All lines from the one containing "Open the bbs" to the end of the data below are to be returned exactly, both ends included, with nothing added.

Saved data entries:
════════

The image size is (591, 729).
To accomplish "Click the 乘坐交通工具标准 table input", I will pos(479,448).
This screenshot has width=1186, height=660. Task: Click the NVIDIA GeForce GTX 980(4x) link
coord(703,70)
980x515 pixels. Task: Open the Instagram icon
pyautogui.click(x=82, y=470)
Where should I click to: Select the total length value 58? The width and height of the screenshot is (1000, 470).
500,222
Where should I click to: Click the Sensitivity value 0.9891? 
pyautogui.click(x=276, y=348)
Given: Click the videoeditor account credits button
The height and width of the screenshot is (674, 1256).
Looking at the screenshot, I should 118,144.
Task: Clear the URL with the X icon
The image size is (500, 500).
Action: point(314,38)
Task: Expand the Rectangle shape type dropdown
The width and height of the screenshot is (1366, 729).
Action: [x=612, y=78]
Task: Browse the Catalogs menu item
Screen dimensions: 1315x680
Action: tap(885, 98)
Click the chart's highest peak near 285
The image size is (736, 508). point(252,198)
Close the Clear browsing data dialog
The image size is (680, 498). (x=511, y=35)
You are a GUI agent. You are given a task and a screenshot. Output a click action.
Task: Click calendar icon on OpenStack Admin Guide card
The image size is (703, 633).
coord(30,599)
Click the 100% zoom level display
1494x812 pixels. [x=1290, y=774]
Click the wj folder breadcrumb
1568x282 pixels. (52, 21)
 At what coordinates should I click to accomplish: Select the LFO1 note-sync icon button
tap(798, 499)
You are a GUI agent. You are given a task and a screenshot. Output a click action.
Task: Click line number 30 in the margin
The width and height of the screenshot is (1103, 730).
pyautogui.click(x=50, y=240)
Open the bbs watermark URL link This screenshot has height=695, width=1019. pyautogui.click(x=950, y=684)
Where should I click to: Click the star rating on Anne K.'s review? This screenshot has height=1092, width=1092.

════════

* **Solution to this exercise**:
Open the bbs watermark URL link This screenshot has height=695, width=1019. pyautogui.click(x=950, y=684)
Where should I click to: Click the star rating on Anne K.'s review? This screenshot has height=1092, width=1092.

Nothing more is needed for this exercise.